Quelques exemples : les yeux tournés vers le ciel, le ministre de l’Intérieur voit la seule main de « l’ultra-droite » ; le brillantissime porte-parole du gouvernement s’indigne, quant à lui de la seule irresponsabilité des casseurs ; les docteurs de la Fondation Jean Jaurès (le pauvre !) affirment pouvoir étudier les ploucs sentant le fuel et le tabac ; parlant plus vite que son gilet vert, Alain Finkielkraut a commencé – lui – par traiter de « barbares » les manants qui osent ainsi défier l’ordre du monde. Jamais très loin de l’académicien, Bernard-Henri Lévy ne peut que servir la lecture des maîtres de Tel-Aviv : le mouvement des Gilets jaunes est… antisémite !1

RHETORIQUE DU MEPRIS

Cette nouvelle Querelle des universaux accouche clairement de deux camps opposés : les « populistes » face aux « mondialistes », les premiers se préoccupant davantage de leur fin de mois que de la fin du monde, les seconds – bénéficiaires des délices de la mondialisation – ne jurant que par les progrès inéluctables du libre-échange, de l’abolition des frontières et des services publics. Les premiers sont déclarés « fermés », repliés sur leurs pauvres intérêts personnels et catégoriels tandis que les seconds seraient – bien-sûr – « ouverts » aux progrès inéluctables de la modernité, créatifs, entreprenants, gens du respect de l’autre, partisans de la bienveillance et de l’altruisme.

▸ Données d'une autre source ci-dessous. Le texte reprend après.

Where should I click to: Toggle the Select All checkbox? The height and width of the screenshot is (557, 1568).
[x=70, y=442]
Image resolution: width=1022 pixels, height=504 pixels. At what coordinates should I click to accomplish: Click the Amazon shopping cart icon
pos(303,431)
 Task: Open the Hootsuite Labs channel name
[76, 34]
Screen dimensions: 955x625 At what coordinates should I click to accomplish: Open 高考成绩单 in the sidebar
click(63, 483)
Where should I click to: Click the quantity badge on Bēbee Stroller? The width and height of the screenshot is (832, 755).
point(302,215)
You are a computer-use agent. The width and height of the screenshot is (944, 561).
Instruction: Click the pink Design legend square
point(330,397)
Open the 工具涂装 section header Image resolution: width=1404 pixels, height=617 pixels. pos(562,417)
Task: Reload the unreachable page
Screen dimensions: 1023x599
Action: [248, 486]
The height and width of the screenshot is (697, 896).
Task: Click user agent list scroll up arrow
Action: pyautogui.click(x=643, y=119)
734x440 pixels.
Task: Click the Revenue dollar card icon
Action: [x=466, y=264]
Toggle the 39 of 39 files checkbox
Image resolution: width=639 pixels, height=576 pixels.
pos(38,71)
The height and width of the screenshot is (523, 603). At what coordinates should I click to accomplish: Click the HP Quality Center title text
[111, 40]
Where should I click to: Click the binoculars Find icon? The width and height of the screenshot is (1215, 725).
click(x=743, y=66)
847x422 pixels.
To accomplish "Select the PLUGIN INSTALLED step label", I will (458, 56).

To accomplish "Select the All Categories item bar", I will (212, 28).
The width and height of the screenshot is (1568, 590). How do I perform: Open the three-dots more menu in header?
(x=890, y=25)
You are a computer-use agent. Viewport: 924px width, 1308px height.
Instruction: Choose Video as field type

Dans ce genre de régression métaphysique, l’essence précède toujours l’existence, la théorie le terrain, la certitude l’étude et la démonstration ! La scolastique de la bêtise (les Gilets jaunes ne comprennent pas le monde moderne), celle de la rancœur (ils détestent le monde), ajoutées à celle de la violence (ils abîment le monde) reviennent systématiquement. « Et pour jouer au jeu des statistiques, on peut aussi, comme un article du Nouvel Observateur,2 calculer qu’il n’y avait que 6 600 personnes occupant les ronds-points, soit 0,01% de la population, et qu’il serait donc irrationnel de donner une telle importance à une poignée de « meneurs », eux-mêmes infiltrés et mis en vedette par des médias victime de l’effet loupe… Presque rien en somme ».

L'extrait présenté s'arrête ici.